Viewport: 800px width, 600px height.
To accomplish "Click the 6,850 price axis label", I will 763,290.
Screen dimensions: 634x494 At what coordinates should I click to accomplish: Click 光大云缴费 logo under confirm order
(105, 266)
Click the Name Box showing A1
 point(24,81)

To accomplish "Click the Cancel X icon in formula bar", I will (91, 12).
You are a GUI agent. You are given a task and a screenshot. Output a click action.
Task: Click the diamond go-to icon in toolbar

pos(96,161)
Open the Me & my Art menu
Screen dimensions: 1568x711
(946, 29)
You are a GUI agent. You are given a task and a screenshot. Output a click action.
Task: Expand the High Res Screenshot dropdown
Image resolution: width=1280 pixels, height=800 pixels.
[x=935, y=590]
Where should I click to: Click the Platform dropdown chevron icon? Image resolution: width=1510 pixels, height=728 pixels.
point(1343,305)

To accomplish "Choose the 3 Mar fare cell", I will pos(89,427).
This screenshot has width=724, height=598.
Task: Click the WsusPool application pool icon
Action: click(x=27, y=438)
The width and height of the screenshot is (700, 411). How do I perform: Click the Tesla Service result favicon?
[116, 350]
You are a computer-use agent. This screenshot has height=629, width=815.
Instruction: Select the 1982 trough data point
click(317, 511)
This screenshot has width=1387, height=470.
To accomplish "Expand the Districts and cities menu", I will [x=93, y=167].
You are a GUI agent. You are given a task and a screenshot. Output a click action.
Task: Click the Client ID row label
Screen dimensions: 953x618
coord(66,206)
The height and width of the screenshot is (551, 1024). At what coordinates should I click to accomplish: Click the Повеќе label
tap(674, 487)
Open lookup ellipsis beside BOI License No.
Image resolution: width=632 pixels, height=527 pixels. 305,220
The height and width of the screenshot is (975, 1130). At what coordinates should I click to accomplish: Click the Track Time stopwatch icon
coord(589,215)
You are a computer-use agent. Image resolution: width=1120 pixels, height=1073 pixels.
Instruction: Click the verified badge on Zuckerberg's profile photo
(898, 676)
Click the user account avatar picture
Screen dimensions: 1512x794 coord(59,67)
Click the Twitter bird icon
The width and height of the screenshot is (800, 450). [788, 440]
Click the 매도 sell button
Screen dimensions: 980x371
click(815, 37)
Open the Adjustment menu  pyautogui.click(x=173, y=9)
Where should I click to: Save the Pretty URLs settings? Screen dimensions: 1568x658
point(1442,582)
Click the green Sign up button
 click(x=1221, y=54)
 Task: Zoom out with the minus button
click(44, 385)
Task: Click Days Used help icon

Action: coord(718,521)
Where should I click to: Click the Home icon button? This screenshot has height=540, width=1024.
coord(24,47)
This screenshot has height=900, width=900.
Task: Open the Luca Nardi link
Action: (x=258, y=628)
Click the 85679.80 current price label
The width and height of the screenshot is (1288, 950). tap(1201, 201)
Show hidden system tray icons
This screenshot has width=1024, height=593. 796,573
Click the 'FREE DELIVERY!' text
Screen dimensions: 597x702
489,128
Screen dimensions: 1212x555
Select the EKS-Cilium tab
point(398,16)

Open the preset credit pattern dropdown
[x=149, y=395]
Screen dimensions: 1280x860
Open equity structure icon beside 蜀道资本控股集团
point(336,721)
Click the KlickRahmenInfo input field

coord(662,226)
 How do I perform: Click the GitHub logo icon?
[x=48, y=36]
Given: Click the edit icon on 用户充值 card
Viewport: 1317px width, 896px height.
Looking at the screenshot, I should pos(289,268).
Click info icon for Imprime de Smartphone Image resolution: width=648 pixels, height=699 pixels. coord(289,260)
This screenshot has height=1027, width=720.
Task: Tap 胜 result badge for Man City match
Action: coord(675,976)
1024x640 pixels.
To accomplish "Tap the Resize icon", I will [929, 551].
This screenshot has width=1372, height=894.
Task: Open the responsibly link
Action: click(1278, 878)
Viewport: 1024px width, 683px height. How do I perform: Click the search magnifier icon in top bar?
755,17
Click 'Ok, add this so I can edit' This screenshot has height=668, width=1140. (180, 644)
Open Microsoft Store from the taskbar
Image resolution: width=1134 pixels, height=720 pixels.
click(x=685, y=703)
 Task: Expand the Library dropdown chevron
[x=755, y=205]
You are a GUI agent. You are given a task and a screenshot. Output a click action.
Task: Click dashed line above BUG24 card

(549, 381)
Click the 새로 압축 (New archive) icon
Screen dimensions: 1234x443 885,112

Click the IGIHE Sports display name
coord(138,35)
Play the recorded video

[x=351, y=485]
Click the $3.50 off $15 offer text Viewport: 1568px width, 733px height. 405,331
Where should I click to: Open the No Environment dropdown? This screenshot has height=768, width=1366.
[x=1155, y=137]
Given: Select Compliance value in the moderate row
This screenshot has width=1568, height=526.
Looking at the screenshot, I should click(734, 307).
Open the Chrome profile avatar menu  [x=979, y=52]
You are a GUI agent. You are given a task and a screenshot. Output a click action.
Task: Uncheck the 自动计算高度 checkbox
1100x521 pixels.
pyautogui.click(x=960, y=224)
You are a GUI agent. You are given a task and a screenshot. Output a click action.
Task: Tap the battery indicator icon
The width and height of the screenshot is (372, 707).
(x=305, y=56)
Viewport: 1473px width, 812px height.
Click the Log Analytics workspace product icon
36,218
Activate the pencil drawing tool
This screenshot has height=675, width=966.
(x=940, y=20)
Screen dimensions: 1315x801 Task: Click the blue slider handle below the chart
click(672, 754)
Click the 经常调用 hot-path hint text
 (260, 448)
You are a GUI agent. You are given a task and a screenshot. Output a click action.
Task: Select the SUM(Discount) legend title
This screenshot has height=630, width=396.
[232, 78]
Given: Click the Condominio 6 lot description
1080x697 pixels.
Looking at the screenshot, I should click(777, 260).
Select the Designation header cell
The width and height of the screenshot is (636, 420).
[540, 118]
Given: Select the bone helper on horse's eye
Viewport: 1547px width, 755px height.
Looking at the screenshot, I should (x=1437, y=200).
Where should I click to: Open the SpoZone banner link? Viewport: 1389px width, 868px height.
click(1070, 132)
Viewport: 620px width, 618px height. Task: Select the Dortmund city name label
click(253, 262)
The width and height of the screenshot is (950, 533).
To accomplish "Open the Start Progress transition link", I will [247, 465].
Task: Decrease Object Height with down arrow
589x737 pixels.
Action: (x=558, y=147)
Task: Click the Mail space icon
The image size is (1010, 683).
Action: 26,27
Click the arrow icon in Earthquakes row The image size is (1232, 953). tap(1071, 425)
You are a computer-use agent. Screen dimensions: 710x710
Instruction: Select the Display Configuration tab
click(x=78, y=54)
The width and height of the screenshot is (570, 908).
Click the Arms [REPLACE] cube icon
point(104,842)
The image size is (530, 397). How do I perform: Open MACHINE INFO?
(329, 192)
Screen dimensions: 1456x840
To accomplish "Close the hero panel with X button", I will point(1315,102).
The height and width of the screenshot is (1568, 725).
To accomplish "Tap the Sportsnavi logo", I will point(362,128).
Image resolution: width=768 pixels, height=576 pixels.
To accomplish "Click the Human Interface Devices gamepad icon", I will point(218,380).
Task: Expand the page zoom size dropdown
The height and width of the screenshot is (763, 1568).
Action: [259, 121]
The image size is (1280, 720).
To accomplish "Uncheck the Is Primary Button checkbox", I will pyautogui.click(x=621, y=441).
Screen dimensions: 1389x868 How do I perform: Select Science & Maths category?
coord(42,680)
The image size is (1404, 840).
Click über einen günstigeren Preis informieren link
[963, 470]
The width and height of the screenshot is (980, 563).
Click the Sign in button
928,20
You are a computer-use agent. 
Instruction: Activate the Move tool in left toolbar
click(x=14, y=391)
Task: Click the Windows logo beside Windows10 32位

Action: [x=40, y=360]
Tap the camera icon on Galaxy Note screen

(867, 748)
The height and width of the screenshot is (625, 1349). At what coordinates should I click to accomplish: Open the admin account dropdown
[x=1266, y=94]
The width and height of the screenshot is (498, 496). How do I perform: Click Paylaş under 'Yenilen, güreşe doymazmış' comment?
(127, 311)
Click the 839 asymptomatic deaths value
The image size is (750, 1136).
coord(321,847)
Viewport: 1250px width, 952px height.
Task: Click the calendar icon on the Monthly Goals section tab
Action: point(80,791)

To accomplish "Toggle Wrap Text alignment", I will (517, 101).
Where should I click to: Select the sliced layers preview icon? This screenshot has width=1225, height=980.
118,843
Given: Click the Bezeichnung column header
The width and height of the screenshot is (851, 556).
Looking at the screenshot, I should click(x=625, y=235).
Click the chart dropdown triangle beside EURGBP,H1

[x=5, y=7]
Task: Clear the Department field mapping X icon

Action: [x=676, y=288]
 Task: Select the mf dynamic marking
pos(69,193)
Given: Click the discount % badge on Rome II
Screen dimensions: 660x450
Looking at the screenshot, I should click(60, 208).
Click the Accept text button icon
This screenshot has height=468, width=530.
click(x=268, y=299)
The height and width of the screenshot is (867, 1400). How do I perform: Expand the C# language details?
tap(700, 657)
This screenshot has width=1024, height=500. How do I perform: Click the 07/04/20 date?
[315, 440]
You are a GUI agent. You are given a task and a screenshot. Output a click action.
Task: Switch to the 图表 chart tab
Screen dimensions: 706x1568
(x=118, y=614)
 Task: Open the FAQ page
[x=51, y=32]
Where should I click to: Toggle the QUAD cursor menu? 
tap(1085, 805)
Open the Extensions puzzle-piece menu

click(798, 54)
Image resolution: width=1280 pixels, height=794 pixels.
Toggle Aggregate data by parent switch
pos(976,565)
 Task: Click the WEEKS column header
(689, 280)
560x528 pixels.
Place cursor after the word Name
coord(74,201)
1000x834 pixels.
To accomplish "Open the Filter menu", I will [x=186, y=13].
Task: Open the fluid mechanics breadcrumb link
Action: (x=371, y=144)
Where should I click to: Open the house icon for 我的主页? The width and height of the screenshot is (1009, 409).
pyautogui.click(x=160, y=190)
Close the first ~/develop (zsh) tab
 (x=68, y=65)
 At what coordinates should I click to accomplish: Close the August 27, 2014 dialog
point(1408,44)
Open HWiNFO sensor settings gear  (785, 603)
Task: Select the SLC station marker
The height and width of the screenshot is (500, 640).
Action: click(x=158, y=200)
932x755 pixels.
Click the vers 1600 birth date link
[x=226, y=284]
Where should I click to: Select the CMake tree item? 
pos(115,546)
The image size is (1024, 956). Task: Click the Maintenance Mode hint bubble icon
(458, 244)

• • • • • • •

■ TASK BRIEF
Start at the first line of the entries and stop at the line that contains "You are a computer-use agent. Image". Repeat every line in that span exactly, and nothing beyond it.

■ EXERCISE OUTPUT
Viewport: 800px width, 600px height.
To accomplish "Click the 6,850 price axis label", I will 763,290.
Screen dimensions: 634x494 At what coordinates should I click to accomplish: Click 光大云缴费 logo under confirm order
(105, 266)
Click the Name Box showing A1
 point(24,81)

To accomplish "Click the Cancel X icon in formula bar", I will (91, 12).
You are a GUI agent. You are given a task and a screenshot. Output a click action.
Task: Click the diamond go-to icon in toolbar

pos(96,161)
Open the Me & my Art menu
Screen dimensions: 1568x711
(946, 29)
You are a GUI agent. You are given a task and a screenshot. Output a click action.
Task: Expand the High Res Screenshot dropdown
Image resolution: width=1280 pixels, height=800 pixels.
[x=935, y=590]
Where should I click to: Click the Platform dropdown chevron icon? Image resolution: width=1510 pixels, height=728 pixels.
point(1343,305)

To accomplish "Choose the 3 Mar fare cell", I will pos(89,427).
This screenshot has width=724, height=598.
Task: Click the WsusPool application pool icon
Action: click(x=27, y=438)
The width and height of the screenshot is (700, 411). How do I perform: Click the Tesla Service result favicon?
[116, 350]
You are a computer-use agent. This screenshot has height=629, width=815.
Instruction: Select the 1982 trough data point
click(317, 511)
This screenshot has width=1387, height=470.
To accomplish "Expand the Districts and cities menu", I will [x=93, y=167].
You are a GUI agent. You are given a task and a screenshot. Output a click action.
Task: Click the Client ID row label
Screen dimensions: 953x618
coord(66,206)
The height and width of the screenshot is (551, 1024). At what coordinates should I click to accomplish: Click the Повеќе label
tap(674, 487)
Open lookup ellipsis beside BOI License No.
Image resolution: width=632 pixels, height=527 pixels. 305,220
The height and width of the screenshot is (975, 1130). At what coordinates should I click to accomplish: Click the Track Time stopwatch icon
coord(589,215)
You are a computer-use agent. Image resolution: width=1120 pixels, height=1073 pixels.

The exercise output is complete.